Thank you all for making this possible. You helped me, you saved me, you all saved me

Thank you. I am Shaun, no more, no less; I am what you see, who you talk to, who you debate with.

Without Word Press and all you, I hate to think where I may be right now. Thanks to you I found something in myself, I found a new me, the new me. People take the ability to live for granted, I don’t. I treasure EVERY SECOND I am doing something you can, if you can, I am heading back the world that I almost got scared about, I almost stopped wanting to go out, the last 4 years killed me, the pain killed me, an EVENT killed me, but we had two Daughters and I seen some light, and I ran, sorry, hobbled to it and now I am grabbing or it, I won’t take me eye from this light, never again. For others still looking for that light, I will always be here to help you find it, as others proved to me it is there for anyone who wants it

I know many are like me, and the great thing is, you will all understand what I am saying here.

Again, thank you!

Why do we blog?

blog-therefore-I-am

A new blog with a very hard answer to an easy question on the face of it

Why do we blog? For me it is to reach out, to share, and to tell my story, not it all, but the parts that I can and do. I also blog because I like to read, I only started reading books midway through last year, I am more of an online reader. I was in my late teens when the internet came online, and even back then, reading online subjects of all matter was my thing. For some reason I couldn’t or didn’t want to commit to a book, now I do, as to write, you need to read, so get ideas and learn

I have said this many times in many places, but I love humility, it would be easy to look at our world, in any part of the world, watch the news and feel bad about what we see, but blogging here, or anywhere I guess allows us an insight to other people, other cultures, other religions and ways of life. We get to meet and talk to people here and elsewhere, as I do Skype Audio with many, and a good laugh it is, many people who share a common goal, and that is sharing.

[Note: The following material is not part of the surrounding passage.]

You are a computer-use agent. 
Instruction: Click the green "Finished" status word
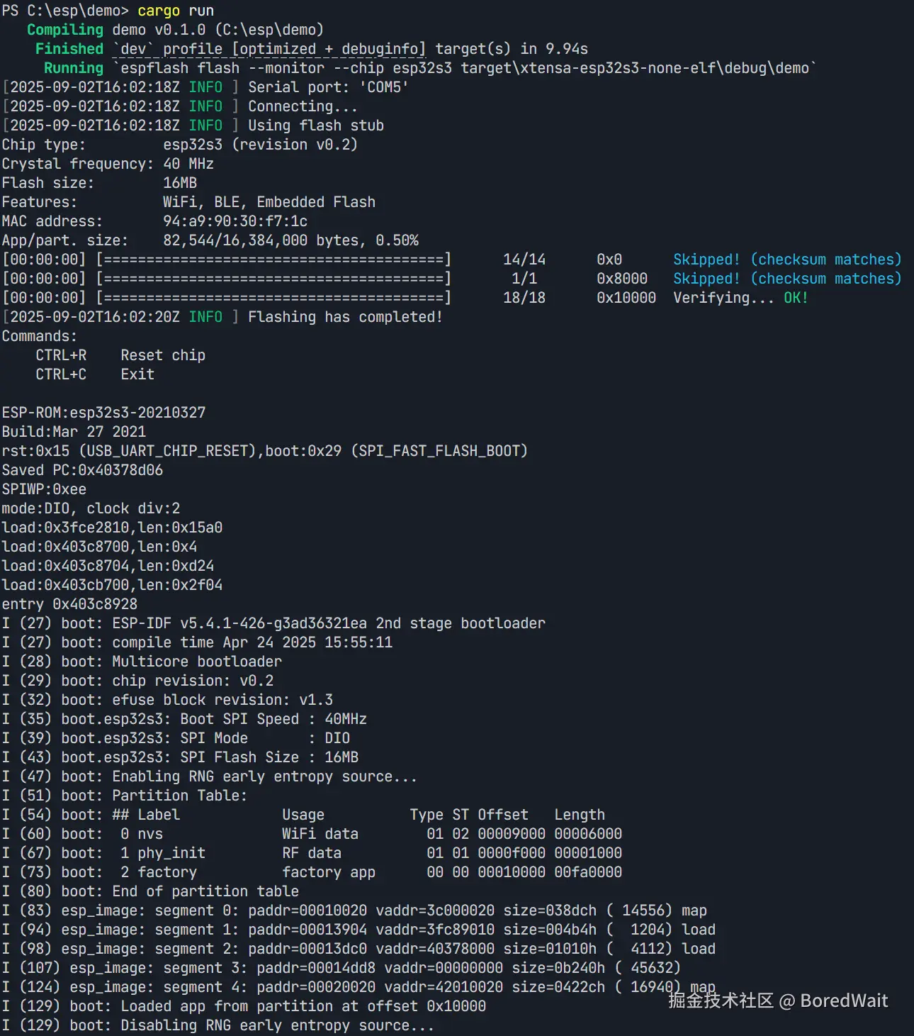[x=69, y=49]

Not all come here with the intention of sharing, some just come here and perhaps don’t know they are sharing, but be it a poem, a picture, a song, a blog, a work of art, no matter what it is, it is sharing. The Word Press community is something else, it inspires me, it cheers me up, it makes me laugh, it makes me cry, and I feel all emotions when I read others content. People who are dying, people who are ill, people who are disabled like me, people who are well, just people sharing and loving and giving and helping

It is an honour for me, a lad who has only been blogging for a year, 10 months of that has been about Soccer, I only really started sharing myself here say 3 months ago, and I started blogging just to share my disability in the hope someone would talk back and share theirs, and they did many times over, hundreds of people I connect with here, each day it seems like I am meeting 100 new people. But these awards to the right, am I that good a blogger to be able to say I deserve them? I don’t know, others judge this, and it seems yes. But at the back of my mind I am like “Me, really?”

So why do we blog? I see many blogs and read many blogs and I have yet to not read a subject I have heard about or am aware about, but I will and have came across the odd thing here and there where I am “WOW” because of what I am reading. There are so many nice people here it is untrue. And if this Word press represents a percentage of people from all over the world, then the world should be good. 92% of the world believes in some form of religion or God.

So why do we have war and hatred?  I know this is an easy answer to some, but to me, I don’t get it. I have seen hatred and sat beside evil in my time, and it teaches you not to surround yourself with it, you are, as a person who you surround yourself with in life. I tell my two son’s this every day, and I will keep saying it till they tell me to shut up, lol

It is my duty as a Father to ready my kids for the big bad world out there. It is not that bad, well not where I am, but bad things happen everywhere, so we all have a duty to teach not just our kids, but everyone, that bad is bad, good is good, and humility is humility. If only we could see it on TV and on the Global stage, but we don’t, the news shows us war and death, every night. When I watch the news it depresses me, but I am nosey and want to know, and the world looks terrible. Then I come here and speak to people from Australia, USA, Iran, South Africa, China, Japan, Russia, you name it, I have crossed paths with people from, as have we all

On an individual level people are nice, but as a people, as a nation some are not, and I can’t figure this out either. Why do we accept intolerance and racism and hate and more? Because we are scared to open our mouths in fear of conflict?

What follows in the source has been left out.